The Gphn C4 cluster (Fritschy et al., 2008) is particularly complex with multiple alternative exon cassettes C4a-d. In our validation experiments, C4b isoforms were not significantly detected.

Exons and introns are not depicted to scale.

B) Developmental time course of Arhgef9, Gphn, Lrrc7, and Nrxn1 at P0, P7, P14 and P21 in WT animals (mouse hippocampus). Representative RT-PCR of n=3 independent experiments is shown. Identity of PCR products was confirmed by TOPO-cloning and DNA sequencing. Individual bands for gephyrin single and double C4 insertions were mixed products of C4a,c,d exons that could not be electrophoretically resolved.

C) Expression of STAR-proteins in hippocampus during the first five weeks of postnatal development (P0, P14, and P35). Calnexin and Gapdh are used as loading controls. Western blot representative of n=3 independent experiments is shown.

D) Comparison of alternative splicing patterns in hippocampus during the first four to five weeks of postnatal development (P0, P14, and P32) for WT and Sam68KO. Marked changes are highlighted by arrow heads for selected time points. Representative RT-PCR of n>4 independent experiments is shown.
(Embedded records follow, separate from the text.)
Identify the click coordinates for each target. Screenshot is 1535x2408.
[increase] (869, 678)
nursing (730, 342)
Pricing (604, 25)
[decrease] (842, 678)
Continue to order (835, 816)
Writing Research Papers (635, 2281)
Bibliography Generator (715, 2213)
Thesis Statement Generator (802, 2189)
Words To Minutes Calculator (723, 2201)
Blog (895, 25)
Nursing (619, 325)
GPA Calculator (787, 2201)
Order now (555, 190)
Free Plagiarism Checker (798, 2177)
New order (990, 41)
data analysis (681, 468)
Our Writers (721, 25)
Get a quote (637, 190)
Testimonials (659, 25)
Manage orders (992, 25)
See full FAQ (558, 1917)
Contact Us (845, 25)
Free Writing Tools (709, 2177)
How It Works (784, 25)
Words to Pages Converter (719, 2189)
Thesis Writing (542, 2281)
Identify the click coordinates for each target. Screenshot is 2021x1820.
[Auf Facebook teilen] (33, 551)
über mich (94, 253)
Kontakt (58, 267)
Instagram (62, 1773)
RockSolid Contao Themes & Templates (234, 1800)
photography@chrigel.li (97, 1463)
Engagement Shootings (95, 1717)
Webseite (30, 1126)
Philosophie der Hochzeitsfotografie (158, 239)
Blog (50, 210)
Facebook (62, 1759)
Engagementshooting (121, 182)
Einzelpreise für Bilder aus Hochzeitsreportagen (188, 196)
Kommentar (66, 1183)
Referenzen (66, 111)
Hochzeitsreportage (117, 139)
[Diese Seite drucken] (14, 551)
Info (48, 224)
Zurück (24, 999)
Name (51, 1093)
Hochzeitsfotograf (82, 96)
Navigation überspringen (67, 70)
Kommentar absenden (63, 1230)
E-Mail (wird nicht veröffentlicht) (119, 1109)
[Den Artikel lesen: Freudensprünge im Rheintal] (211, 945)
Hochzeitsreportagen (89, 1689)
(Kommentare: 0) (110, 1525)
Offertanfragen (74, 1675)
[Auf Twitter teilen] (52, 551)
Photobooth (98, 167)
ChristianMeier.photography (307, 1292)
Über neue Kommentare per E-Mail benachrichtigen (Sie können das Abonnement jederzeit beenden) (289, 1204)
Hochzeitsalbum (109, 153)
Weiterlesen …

Sam68 as well as other STAR-proteins (Slm1 and Slm2) are highly expressed during these postnatal stages (Fig. 4C). We note that overall Sam68 expression slightly declines over the first 5 postnatal weeks. However, Sam68 activity appears to significantly depend on post-translational modifications (Iijima et al., 2011; Matter et al., 2002; Paronetto et al., 2007). In Sam68KO hippocampus, alternative splicing patterns of Arhgef9 (exon 11), Gphn (exon 10/ C4a), Lrrc7 (exon 24; ENSMUSE00000440890), and Nrxn1 (exon 21 / AS4) were significantly changed, confirming predictions based on the RNAseq analysis [Fig. 4D, arrowheads; Supplementary data 2, RNA-Seq-based changes at P32: Arhgef9 exon 11, 1.59x up; Gphn exon 10/C4a, 1.86x down; Lrrc7, exon 24 1.5x up; Nrxn1 exon 21 (AS4) 1.18x up]. This analysis experimentally confirms the conclusion that Sam68 regulates alternative splicing in transcripts encoding key structural components of both GABAergic and glutamatergic synapses.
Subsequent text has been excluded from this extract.